It’s roughly 2:00 p.m. in Bristol, Connecticut, and Dan Orlovsky, the ex-NFL quarterback turned ESPN talking head, is eating for the first time today. Presented with a multitude of tasty options in the company cafeteria, Orlovsky settles down at a table near the window with a plate that’s almost unsettling in its simplicity: two ordinary grilled chicken breasts flanked by a few disks of mozzarella cheese and a couple spoonfuls of pesto. He dips the chicken into the pesto and gives it a preliminary taste test, putting his tongue up to it the way a cat would. Once deemed acceptable, he goes in. He doesn’t usually eat breakfast or lunch—“I love dinner,” he admits—but when he does, as with most other public aspects of his life, he does it in a manner all his own. “I usually eat just grilled chicken with ketchup or something,” he reveals. “My thing is, if I know I like this, why would I get something I don't know I like?” At Thanksgiving dinner this year, his plate was just macaroni and cheese with some Caesar salad. He also harbors a confusing disdain of universally adored foods like Reese’s Peanut Butter Cups and soda (he doesn’t like any drink with bubbles).
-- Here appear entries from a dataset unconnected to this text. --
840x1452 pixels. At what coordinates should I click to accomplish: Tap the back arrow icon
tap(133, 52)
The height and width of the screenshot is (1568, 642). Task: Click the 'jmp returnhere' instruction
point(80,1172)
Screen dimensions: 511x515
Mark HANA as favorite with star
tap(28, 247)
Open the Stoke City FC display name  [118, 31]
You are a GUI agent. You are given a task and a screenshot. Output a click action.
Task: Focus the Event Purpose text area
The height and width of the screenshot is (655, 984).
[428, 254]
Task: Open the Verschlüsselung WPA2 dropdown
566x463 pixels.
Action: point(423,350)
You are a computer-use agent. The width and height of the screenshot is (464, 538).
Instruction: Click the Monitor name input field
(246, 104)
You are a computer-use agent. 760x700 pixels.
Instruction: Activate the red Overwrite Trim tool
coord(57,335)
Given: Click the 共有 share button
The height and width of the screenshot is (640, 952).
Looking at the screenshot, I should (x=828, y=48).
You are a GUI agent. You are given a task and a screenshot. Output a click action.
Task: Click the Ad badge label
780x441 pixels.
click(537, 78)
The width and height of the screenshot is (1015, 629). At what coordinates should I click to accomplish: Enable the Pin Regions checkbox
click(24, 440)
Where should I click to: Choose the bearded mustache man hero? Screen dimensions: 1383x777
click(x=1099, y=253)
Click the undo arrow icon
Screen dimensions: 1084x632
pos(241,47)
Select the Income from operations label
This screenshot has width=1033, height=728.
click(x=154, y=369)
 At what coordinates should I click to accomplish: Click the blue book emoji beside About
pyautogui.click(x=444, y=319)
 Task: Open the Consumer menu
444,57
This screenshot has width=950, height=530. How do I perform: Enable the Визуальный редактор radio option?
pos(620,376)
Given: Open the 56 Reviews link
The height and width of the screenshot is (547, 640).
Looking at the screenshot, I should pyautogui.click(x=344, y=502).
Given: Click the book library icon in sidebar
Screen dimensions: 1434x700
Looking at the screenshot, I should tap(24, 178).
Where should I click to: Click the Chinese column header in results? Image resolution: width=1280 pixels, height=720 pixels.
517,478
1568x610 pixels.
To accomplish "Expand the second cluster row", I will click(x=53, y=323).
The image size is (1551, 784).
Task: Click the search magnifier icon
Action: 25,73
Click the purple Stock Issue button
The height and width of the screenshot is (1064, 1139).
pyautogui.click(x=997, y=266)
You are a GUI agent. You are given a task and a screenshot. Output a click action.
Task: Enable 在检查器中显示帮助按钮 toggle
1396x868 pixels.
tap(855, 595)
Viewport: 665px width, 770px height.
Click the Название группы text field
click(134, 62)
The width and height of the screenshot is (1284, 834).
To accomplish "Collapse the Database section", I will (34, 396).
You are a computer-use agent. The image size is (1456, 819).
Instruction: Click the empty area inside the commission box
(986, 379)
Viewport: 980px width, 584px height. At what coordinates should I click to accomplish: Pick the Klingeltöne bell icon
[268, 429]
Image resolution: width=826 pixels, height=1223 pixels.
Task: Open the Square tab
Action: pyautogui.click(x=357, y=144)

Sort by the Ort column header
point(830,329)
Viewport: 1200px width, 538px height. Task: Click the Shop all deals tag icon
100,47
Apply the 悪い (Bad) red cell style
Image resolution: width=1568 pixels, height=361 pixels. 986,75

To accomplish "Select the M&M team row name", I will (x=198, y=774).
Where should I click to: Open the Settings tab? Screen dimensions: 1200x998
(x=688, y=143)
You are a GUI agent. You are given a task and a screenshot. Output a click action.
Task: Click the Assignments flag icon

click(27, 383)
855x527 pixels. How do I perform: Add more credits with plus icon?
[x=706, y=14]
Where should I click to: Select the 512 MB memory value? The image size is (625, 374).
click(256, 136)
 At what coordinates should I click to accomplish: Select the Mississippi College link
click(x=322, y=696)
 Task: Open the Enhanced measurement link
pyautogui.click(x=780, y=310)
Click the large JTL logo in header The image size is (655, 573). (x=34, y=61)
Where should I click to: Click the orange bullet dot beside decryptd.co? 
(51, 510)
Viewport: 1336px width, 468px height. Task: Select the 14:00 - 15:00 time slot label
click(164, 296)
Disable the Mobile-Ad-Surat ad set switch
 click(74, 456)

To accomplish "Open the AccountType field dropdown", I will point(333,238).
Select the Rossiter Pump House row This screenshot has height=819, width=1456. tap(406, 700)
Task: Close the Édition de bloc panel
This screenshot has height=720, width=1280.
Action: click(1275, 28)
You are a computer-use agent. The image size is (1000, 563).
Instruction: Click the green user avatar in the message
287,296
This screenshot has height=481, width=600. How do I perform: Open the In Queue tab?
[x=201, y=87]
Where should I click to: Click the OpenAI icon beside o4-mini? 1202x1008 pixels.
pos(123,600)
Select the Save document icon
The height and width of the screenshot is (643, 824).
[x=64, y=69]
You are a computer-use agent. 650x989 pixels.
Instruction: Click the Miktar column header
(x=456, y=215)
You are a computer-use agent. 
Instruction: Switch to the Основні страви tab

Around campus in Bristol, and elsewhere on the internet, Orlovsky’s diet has become something of a running joke. He’s become famous for having an extremely bland palette, and for digging his heels in to defend his eating habits.
His NFL Live colleague Marcus Spears, an ex-NFL defensive lineman, shakes his head when I broach the subject. “The food is bad, man,” Spears laments. “Stupid. I’m from Louisiana and, obviously, I like to eat. This dude is the polar opposite of what I think food should be.” I ask Spears what would happen if Orlovsky ever encountered some down-South jambalaya or gumbo. “He’d die. On sight.” Fellow panelist Mina Kimes elaborates: “It’s really like, tan food,” she says. “He only eats the color tan. We were at a party in Kansas City for the draft. There was a buffet situation. I watched him grab five fruit tarts and scoop the fruit out of all of them. I’d never seen anything like it.” After getting Orlovsky up to speed on the concept of Husband Meal—the goblin-like meals men devour while their significant other is away—he says he’ll go to Chipotle and get four burrito bowls to last him all weekend. Their ingredients? Double chicken and cheese. That’s it.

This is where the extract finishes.